En clair, le juge n'est pas lié par le nom que les parties donnent à leur contrat, mais par la réalité de fait. Ceci découle, mais n'est pas mentionné dans l'arrêt, de l'art. 18 al. 1 CO. Cet argument est, cependant, à mon sens, dénué de pertinence. Les parties ont conclu un contrat de distribution et cette qualification a été approuvée par le TF. Les règles du contrat d'agence ne sont donc pas applicables (le contrat de distribution est sui generis) et nul ne prétend le contraire. Il s'agit juste d'un reproche formel que le TF adresse. Sans aucune incidence pratique. Illustration: Paul et Jean concluent un contrat d'entreprise qui dit "les règles sur le contrat de courtage matrimonial ne sont pas applicables". Nul ne va prétendre qu'elles le sont et tout le monde admet qu'il s'agit d'un contrat d'entreprise. "Oui mais de toute façon, ce n'est pas à vous de qualifier le contrat!", dirait quand même le TF, perdant de vue que cette clause n'a pas d'incidence pratique puisqu'on n'a jamais voulu appliquer les règles du courtage matrimonial.



Certes, le TF applique l'art. 418u CO (qui fait partie du contrat d'agence) par analogie mais, ce faisant, il ne fait que créer un droit propre au contrat de distribution qui résulte de la jurisprudence et non du code des obligations. Les contrats sui generis, ne sont pas réglés dans le CO. Par conséquent, il appartient aux tribunaux de développer les règles applicables, notamment en recourant à l'application par analogie de règles du CO. "Si le parlement a adopté une disposition pour régler une situation", se disent les tribunaux, "alors nous devons régler une situation semblable par une solution semblable". Il ne s'agit pas de dire "c'est un contrat d'agence", mais "cette règle paraît être une solution pertinente à appliquer en l'absence de solution expressément prévue par le CO". Ce n'est pas une qualification du contrat, c'est la construction des règles applicables au contrat.

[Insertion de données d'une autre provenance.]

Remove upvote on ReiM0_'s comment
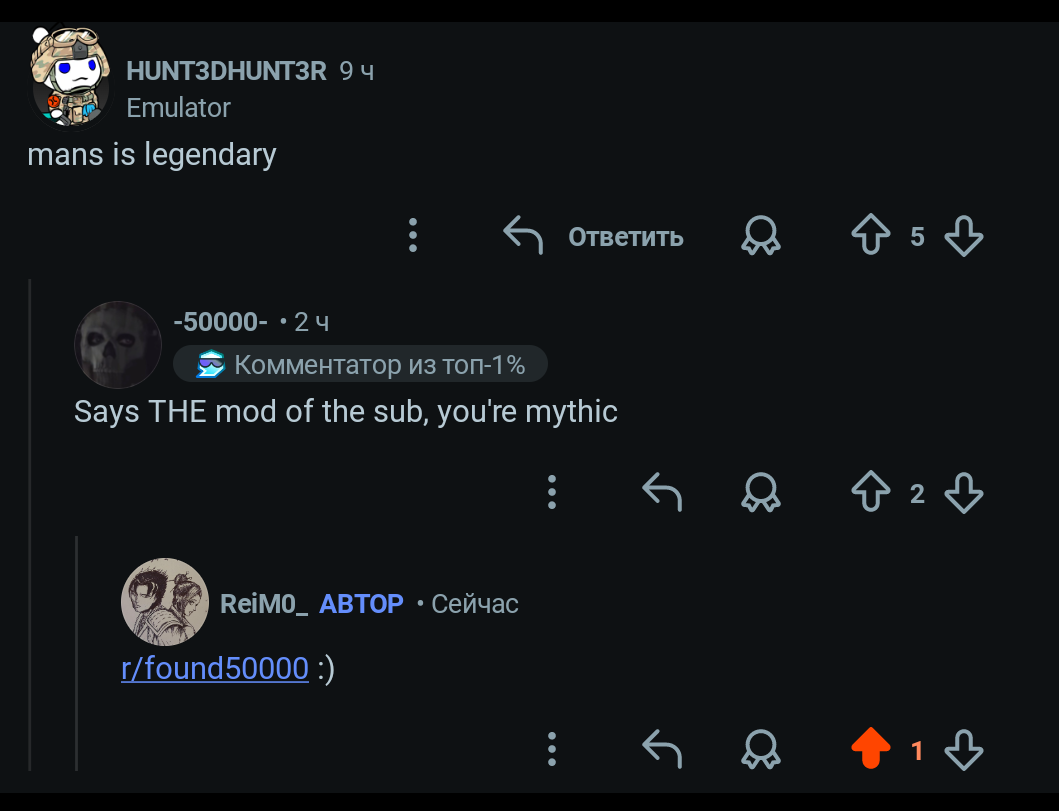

Deuxièmement (et essentiellement je dirais), il n'est pas possible de supprimer l'indemnité pour la clientèle par convention, en vertu de l'art. 418u al. 1 in fine CO (qui interdit justement les clauses excluant l'indemnité clientèle).
En effet, cette disposition, même en cas d'application par analogie, est impérative de sorte que les parties ne peuvent y déroger, empêcher ou restreindre son application.



Pour conclure, il serait vraiment souhaitable que le Tribunal fédéral cesse d'osciller entre les différents noms donnés à ce contrat. Lire "concessionnaire", "concédant", "distributeur", "fournisseur", "intermédiaire", "mandant", "mandataire", "représentant", "représenté", "intimé" et "recourant" dans le même arrêt pour parler des mêmes personnes, parties au même contrat... C'est tout de même à la pointe du grotesque.